If DB is specified, the single bootstrap corrected estimate will be calculated using the bootstrap values of the outer loop (oValues).
Value
The returned value is a list, containing the following components (depending on the selected arguments):
Original |
Estimate of the original method |
Bootstrap |
Bootstrap corrected estimate |
Double_Bootstrap |
Double bootstrap corrected estimate |
Jackknife |
Jackknife corrected estimate |
CI |
Selected two-sided asymptotic bootstrap confidence interval |
CI_Boot |
Selected two-sided bootstrap confidence interval |
bValues |
Estimates from the bootstrap resampling |
iValues |
Estimates from the double bootstrap resampling- inner loop |
oValues |
Estimates from the double bootstrap resampling- outer loop |
References
Chang J, Hall P (2015). “Double-bootstrap methods that use a single double-bootstrap simulation.” Biometrika, 102(1), 203–214.
Efron B, Tibshirani RJ (1994). An introduction to the bootstrap. CRC press.

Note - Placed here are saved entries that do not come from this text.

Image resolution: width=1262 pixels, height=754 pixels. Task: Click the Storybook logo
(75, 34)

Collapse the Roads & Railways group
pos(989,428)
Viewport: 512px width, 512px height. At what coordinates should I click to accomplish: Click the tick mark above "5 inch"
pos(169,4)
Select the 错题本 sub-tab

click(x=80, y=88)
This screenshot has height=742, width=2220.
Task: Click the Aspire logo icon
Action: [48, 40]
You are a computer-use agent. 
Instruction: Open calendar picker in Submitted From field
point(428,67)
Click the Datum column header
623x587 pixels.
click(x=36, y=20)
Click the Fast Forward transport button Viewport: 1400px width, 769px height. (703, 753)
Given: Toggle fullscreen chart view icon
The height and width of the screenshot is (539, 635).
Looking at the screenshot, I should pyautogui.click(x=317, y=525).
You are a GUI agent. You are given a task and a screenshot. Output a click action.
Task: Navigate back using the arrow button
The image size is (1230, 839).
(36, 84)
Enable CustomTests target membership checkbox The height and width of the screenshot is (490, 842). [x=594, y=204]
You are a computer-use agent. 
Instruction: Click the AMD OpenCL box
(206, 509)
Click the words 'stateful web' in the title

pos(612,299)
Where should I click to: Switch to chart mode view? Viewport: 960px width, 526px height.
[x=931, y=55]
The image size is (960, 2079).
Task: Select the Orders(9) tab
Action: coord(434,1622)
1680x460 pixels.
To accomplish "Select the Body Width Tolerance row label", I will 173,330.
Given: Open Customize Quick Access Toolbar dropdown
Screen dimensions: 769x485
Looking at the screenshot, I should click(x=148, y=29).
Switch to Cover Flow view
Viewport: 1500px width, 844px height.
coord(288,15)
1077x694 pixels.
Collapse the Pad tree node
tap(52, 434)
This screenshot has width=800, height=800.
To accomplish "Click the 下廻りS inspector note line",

Pfeuffer M, Nagl M, Fischer M, Roesch D (2020). “Parameter Estimation and Bias Correction in the Vasicek Credit Portfolio Model.” Journal of Risk, 22number.
See Also
interJDP, interCMM, interMLE, interCov
Examples
set.seed(10)
d1=defaultTimeseries(1000,0.1,10,0.01)
d2=defaultTimeseries(1000,0.2,10,0.01)
n=rep(1000,10)
df1=d1/n
df2=d2/n
InterCorr=interCopula(df1,df2, CI=0.95)
InterCorr=interCopula(df1,df2, JC=TRUE)
InterCorr=interCopula(df1,df2, B=1000, CI_Boot=0.95, plot=TRUE)
InterCorr=interCopula(df1,df2, DB=c(50,50))